Emmené de force pour témoigner

Un entrepreneur en construction s'est aperçu que la justice ne badine pas avec les règles. Témoin important dans une histoire de vol, l'homme a refusé de se présenter au tribunal malgré l'envoi d'un subpoena. Le juge n'a fait ni un ni deux et a émis un mandat d'arrestation.
L'histoire s'est déroulée mercredi matin, au Palais de justice de Chicoutimi.
Le procureur de la Couronne, Me Michaël Bourget, était prêt à procéder dans le dossier d'un individu accusé d'avoir dérobé un BBQ, un système de son, des jantes, des pneus et un matelas dans un local d'entreposage.
Pour avancer, Me Bourget avait cependant besoin du témoignage de l'homme d'affaires. Il avait été témoin du vol des objets entreposés par l'un de ses employés et il avait lui-même porté plainte.
Mercredi, l'enquêteur au dossier, Kevin Boily, de la Sécurité publique de Saguenay (SPS), s'est aperçu que ce témoin important n'était pas présent.

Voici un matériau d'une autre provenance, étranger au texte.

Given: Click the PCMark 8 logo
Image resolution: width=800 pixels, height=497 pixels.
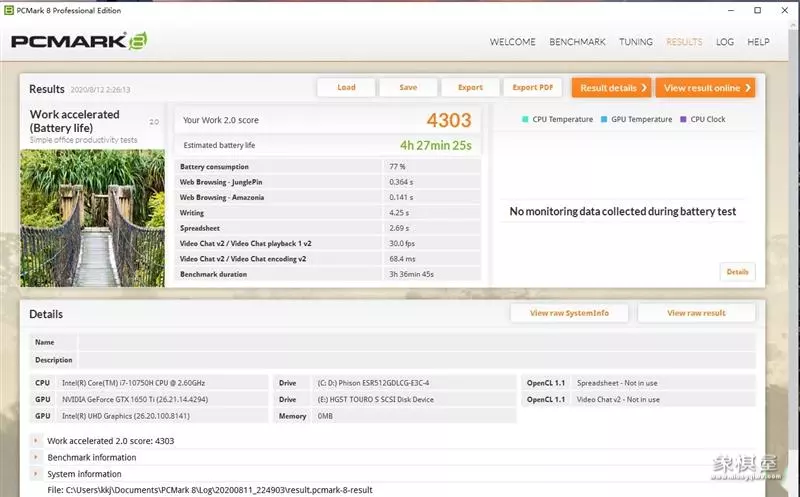Looking at the screenshot, I should pyautogui.click(x=79, y=41).
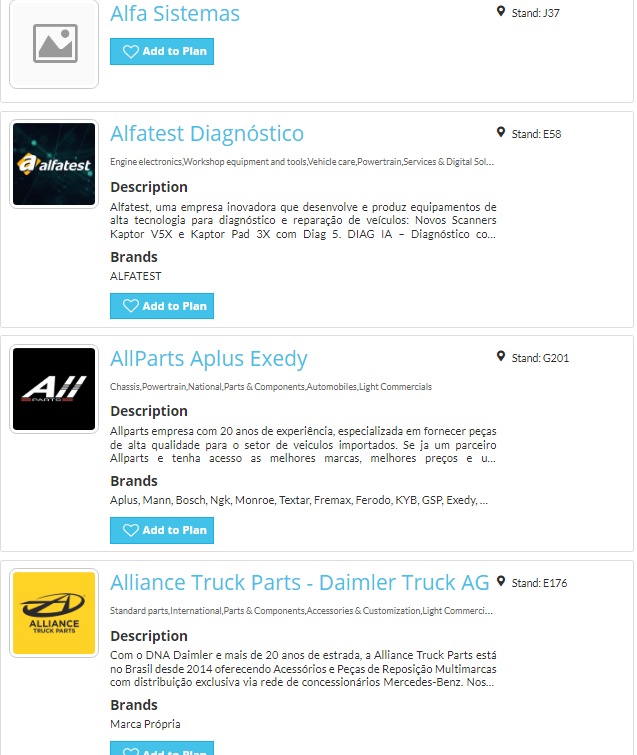Click the Stand: G201 location text

pos(540,358)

Il a communiqué avec lui pour l'aviser qu'il était attendu au Palais de justice afin de donner sa version des faits.
L'individu était hésitant, mais il n'a pas dit immédiatement qu'il ne se présenterait pas à l'édifice de la rue Racine.
Une heure plus tard, voyant que le témoin était toujours absent, M. Boily l'a appelé à nouveau. Cette fois, l'homme lui a dit qu'il ne se déplacerait pas pour témoigner et que, de toute façon, cela ne donnerait rien.

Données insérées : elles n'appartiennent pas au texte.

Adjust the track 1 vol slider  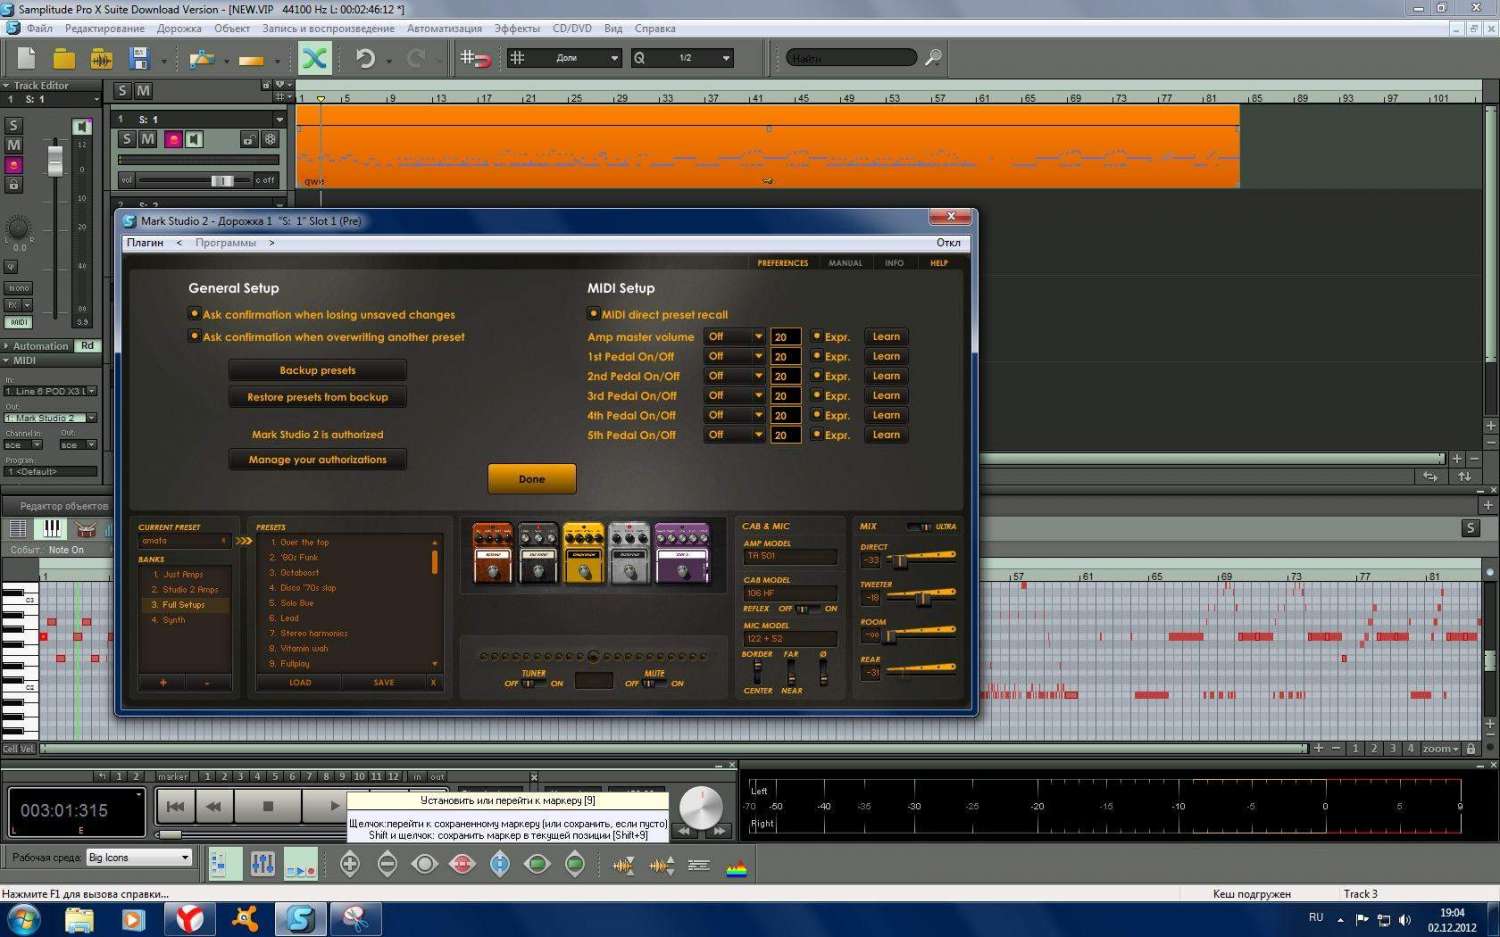pyautogui.click(x=222, y=181)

L'enquêteur l'a avisé qu'il pourrait faire l'objet d'un mandat d'arrestation s'il n'obéissait pas aux ordres du tribunal (subpoena). L'homme lui a raccroché au nez.

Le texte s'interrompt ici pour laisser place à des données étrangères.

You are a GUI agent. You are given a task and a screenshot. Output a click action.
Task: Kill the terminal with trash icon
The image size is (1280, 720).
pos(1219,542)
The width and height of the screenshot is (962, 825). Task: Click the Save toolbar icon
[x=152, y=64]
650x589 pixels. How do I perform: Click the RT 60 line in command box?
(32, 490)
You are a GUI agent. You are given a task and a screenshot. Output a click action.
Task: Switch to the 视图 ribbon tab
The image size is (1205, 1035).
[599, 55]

Me Bourget s'est présenté devant le juge Jean Hudon, de la Cour du Québec, pour lui exposer la situation et lui faire valoir que ce témoin est essentiel au procès.
Mandat d'arrêt
Le magistrat a ordonné l'émission d'un mandat d'arrêt immédiat, car le témoin refusait de faire face à ses responsabilités.
Les policiers de la SPS ont réussi à cueillir l'individu sur un chantier et l'ont amené rapidement au Palais de justice de Chicoutimi.
Au final, le juge Hudon a relâché le témoin sans retenir quoi que ce soit contre lui puisque le voleur a décidé de plaider coupable à un vol de moins de 5000$, à du recel et à des bris de conditions. Son témoignage n'était plus nécessaire. Le magistrat espère tout de même qu'il a retenu la leçon.
Quant au voleur, il a été condamné à 175 heures de travaux communautaires, à une probation et à rembourser un montant de 100$ à la victime. Il faut dire que l'individu n'en est pas à ses premiers dossiers criminels. Il a déjà fait 60 jours de prison pour divers dossiers.
La victime, quant à elle, n'a pu récupérer son système de son. Elle a retrouvé ses pneus, les jantes (vendus à 160$) et le BBQ (50$). Ceux qui avaient acheté les biens volés les ont remis aux policiers.
La dame a par contre renoncé à récupérer le matelas qui se trouvait au domicile du voleur. Elle ne voulait pas dormir dans un matelas qu'une autre personne avait utilisé.